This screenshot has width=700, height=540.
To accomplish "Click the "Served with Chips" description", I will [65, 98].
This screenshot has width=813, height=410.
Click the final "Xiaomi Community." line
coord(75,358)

...

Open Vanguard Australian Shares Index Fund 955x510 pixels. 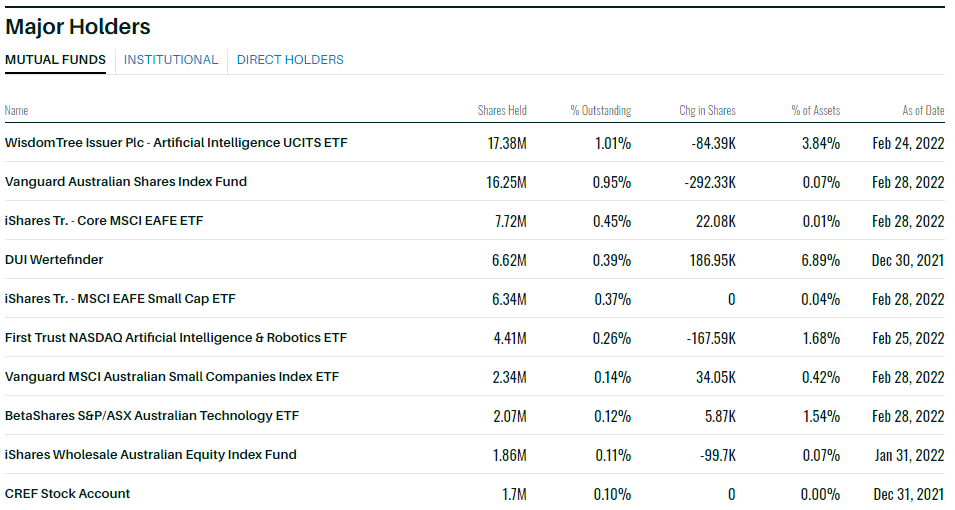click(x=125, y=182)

#### PROBLEM STATEMENT
What lines in the listing contain "This"? Copy them all.

#### PROBLEM SOLUTION
This screenshot has width=700, height=540.
This screenshot has width=813, height=410.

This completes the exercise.